Plus tard, c’est mon environnement qui a nourri cette relation.
Un de mes oncles était sourcier. Je le regardais manier ses baguettes avec une facilité déconcertante, et j’étais entourée de magnétiseurs et de personnes “qui remettent les choses en place”. J’observais, j’écoutais… mais tout cela ressemblait à un club réservé aux hommes. Alors j’ai appris par moi-même, patiemment, comment sentir, ressentir, comprendre, et, pour ce qui concerne l’eau, accorder mon corps à ce qui circule sous nos pieds.
Avec les années, cette curiosité est devenue un véritable terrain d’exploration.
Je suis également magnétiseuse et rebouteuse, et j’ai cherché à affiner chaque aspect de ma perception : les flux, les variations, les mouvements subtils. Dans mes loisirs, je pratique beaucoup le snorkeling — observer la vie juste sous la surface me rappelle combien l’invisible peut être riche, structuré et bien présent. C’est exactement ce regard que je porte sur l’eau souterraine.
Cette exploration m’a accompagnée longtemps, et continue encore aujourd’hui.
Après des études en géologie et en génie civil, j’ai approfondi mes ressentis auprès de deux sourciers expérimentés aujourd’hui à la retraite : l’un rencontré lors de ma formation à l’École supérieure et d’application du Génie à Angers, l’autre grâce à un ami.
Depuis, j’ai trouvé de nombreuses fuites d’eau, permis à des établissements de faire des économies importantes, aidé des personnes vivant en habitation isolée à accéder à leur propre source, et localisé les points de forage les plus favorables.
Un jour, l’évidence s’est imposée : créer mon entreprise et devenir sourcière professionnelle.

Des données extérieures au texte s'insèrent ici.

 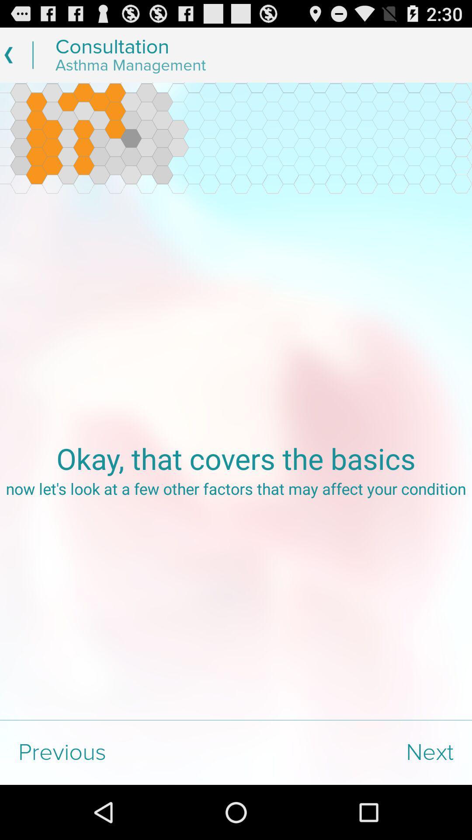 I want to click on the previous app, so click(x=118, y=752).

Dans le milieu, on m’appelle Maya — mon diminutif.
C’est sous ce nom que j’interviens, avec simplicité, précision, et toujours cette curiosité respectueuse qui m’accompagne depuis l’enfance.

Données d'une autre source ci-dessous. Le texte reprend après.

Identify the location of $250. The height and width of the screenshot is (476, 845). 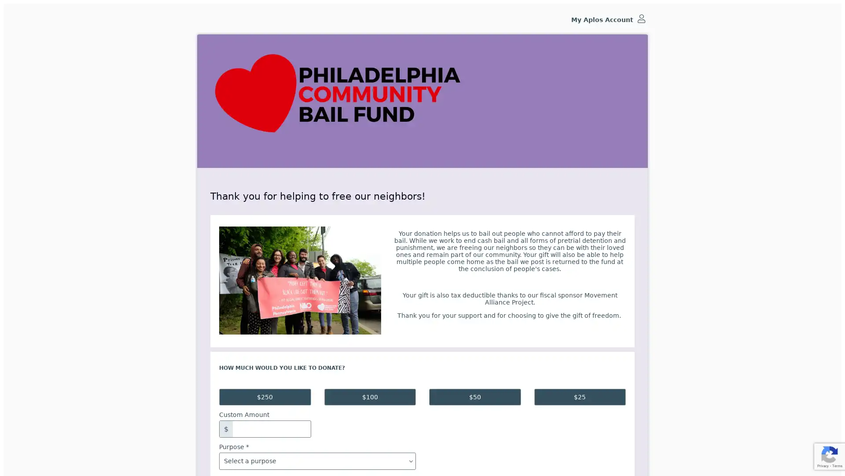
(264, 397).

Trouver de l’eau n’a rien d’anodin. C’est une réponse à des besoins très concrets, mais aussi une façon de mieux comprendre ce qui circule sous nos pieds.
On peut faire appel à un sourcier pour chercher l’eau pour :
créer un puits pour son jardin ou son autonomie,
alimenter une yourte, une cabane, une rénovation hors réseau,
obtenir une eau au goût naturel, après analyses,
remplir un bassin ou mettre en place un projet agricole,
confirmer la présence d’une veine avant des travaux.
Mais aussi, en l'absence de plans, pour:
Retrouver une fosse sceptique ou une zone d'épandage
Trouver une cavité (faille, tombe...)
Retrouver une canalisation oubliée ou l’alimentation d’un ancien puits.
Et parfois, on fait appel à un sourcier car l'eau nous dérange:
on veut comprendre d’où viennent des infiltrations,
localiser une remontée d’humidité (inondations régulières, présence de mérule...)
savoir si une veine gênante passe sous une chambre (rejoint la géobiologie),
Dans tous ces cas, l’eau raconte une histoire.
Mon rôle est de la lire avec précision, que ce soit depuis un plan ou directement sur votre terrain.
Et si vous préférez apprendre à le faire vous-même, je transmets tout ce que j’ai acquis :
le ressenti, la méthode, la rigueur, et cette attention particulière qui permet de percevoir ce que l’on ne voit pas encore.